Received November 21, 2002
Accepted February 13, 2003
Genome-Wide Analysis of NBS-LRR-Encoding Genes in Arabidopsis
Blake C. Meyers 1, Alexander Kozik 2, Alyssa Griego 2, Hanhui Kuang 2, and Richard W. Michelmore 2*
1
Department of Vegetable Crops, University of California, Davis, California 95616;
Department of Plant and Soil Sciences, University of Delaware, Newark, Delaware 19711
2
Department of Vegetable Crops, University of California, Davis, California 95616
* To whom correspondence should be addressed. E-mail: rwmichelmore{at}ucdavis.edu.

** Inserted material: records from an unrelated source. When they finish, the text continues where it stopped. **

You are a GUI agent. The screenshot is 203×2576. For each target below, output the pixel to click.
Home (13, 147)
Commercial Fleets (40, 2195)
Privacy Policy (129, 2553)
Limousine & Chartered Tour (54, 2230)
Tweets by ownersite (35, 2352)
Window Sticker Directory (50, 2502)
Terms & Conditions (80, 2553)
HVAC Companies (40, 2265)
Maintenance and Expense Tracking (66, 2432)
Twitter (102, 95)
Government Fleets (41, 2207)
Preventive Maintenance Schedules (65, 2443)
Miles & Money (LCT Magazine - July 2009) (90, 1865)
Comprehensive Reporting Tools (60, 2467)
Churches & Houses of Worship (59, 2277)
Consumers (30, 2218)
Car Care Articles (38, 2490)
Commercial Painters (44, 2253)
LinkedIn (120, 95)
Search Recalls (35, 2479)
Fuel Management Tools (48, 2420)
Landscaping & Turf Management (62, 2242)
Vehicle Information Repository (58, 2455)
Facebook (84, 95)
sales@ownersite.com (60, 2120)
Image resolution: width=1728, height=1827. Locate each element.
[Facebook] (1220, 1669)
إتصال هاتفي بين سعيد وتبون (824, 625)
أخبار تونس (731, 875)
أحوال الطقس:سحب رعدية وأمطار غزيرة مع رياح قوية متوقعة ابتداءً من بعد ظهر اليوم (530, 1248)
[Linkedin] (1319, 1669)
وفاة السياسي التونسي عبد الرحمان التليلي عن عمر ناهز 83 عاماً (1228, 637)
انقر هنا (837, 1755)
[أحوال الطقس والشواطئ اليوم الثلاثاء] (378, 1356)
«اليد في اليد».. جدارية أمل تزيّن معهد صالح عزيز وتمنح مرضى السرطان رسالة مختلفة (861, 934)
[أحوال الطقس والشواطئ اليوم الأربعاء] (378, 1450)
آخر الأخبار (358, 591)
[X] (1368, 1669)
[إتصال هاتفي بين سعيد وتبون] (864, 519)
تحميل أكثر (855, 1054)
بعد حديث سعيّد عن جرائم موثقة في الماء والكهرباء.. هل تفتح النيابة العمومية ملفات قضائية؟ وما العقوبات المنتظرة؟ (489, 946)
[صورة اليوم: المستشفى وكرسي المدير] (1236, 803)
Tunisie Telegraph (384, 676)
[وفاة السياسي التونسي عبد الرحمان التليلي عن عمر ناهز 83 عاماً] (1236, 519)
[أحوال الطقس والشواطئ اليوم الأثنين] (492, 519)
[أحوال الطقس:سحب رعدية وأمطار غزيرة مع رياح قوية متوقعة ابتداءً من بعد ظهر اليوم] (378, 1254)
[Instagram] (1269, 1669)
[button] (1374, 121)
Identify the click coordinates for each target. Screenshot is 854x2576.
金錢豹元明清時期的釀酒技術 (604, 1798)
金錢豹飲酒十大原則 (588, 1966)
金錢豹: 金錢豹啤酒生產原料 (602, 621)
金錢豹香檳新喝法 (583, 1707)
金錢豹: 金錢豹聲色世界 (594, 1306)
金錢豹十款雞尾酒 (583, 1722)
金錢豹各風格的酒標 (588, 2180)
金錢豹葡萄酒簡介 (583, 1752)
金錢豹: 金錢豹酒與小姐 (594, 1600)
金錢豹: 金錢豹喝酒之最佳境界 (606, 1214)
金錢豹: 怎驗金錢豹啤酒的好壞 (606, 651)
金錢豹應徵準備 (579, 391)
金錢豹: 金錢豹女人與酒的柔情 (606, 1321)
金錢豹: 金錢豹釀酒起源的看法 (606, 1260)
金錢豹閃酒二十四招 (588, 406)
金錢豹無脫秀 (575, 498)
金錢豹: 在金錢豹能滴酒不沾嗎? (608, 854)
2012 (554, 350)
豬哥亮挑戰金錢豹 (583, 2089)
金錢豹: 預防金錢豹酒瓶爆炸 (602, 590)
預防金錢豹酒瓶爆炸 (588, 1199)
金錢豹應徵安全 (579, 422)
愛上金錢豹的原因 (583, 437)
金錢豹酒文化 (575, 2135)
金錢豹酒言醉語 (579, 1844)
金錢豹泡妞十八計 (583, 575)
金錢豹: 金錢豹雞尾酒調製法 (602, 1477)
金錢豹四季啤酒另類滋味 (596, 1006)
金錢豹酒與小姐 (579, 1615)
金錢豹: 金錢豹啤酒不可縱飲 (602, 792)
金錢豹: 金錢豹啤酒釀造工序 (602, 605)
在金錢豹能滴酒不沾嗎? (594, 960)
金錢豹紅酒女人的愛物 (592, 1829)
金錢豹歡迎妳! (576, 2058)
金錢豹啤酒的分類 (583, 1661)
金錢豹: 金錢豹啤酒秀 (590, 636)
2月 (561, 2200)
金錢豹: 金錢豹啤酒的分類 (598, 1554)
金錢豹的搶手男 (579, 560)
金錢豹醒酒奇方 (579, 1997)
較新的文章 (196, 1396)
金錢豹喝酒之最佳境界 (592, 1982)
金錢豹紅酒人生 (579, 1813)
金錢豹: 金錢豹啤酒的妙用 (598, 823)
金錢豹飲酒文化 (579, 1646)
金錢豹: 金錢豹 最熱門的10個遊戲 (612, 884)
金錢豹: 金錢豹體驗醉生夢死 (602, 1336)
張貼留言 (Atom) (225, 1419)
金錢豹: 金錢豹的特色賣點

The Arabidopsis genome contains
200 genes that encode proteins with similarity
to the nucleotide binding site and other domains characteristic of plant resistance
proteins. Through a reiterative process of sequence analysis and reannotation, we
identified 149 NBS-LRR-encoding genes in the Arabidopsis (ecotype Columbia)
genomic sequence. Fifty-six of these genes were corrected from earlier annotations.
At least 12 are predicted to be pseudogenes. As described previously, two distinct
groups of sequences were identified: those that encoded an N-terminal domain with
Toll/Interleukin-1 Receptor homology (TIR-NBS-LRR, or TNL), and those that encoded
an N-terminal coiled-coil motif (CC-NBS-LRR, or CNL). The encoded proteins are distinct
from the 58 predicted adapter proteins in the previously described TIR-X, TIR-NBS,
and CC-NBS groups. Classification based on protein domains, intron positions, sequence
conservation, and genome distribution defined four subgroups of CNL proteins, eight
subgroups of TNL proteins, and a pair of divergent NL proteins that lack a defined
N-terminal motif. CNL proteins generally were encoded in single exons, although two
subclasses were identified that contained introns in unique positions. TNL proteins
were encoded in modular exons, with conserved intron positions separating distinct
protein domains. Conserved motifs were identified in the LRRs of both CNL and TNL
proteins. In contrast to CNL proteins, TNL proteins contained large and variable
C-terminal domains. The extant distribution and diversity of the NBS-LRR sequences
has been generated by extensive duplication and ectopic rearrangements that involved
segmental duplications as well as microscale events. The observed diversity of these
NBS-LRR proteins indicates the variety of recognition molecules available in an individual
genotype to detect diverse biotic challenges.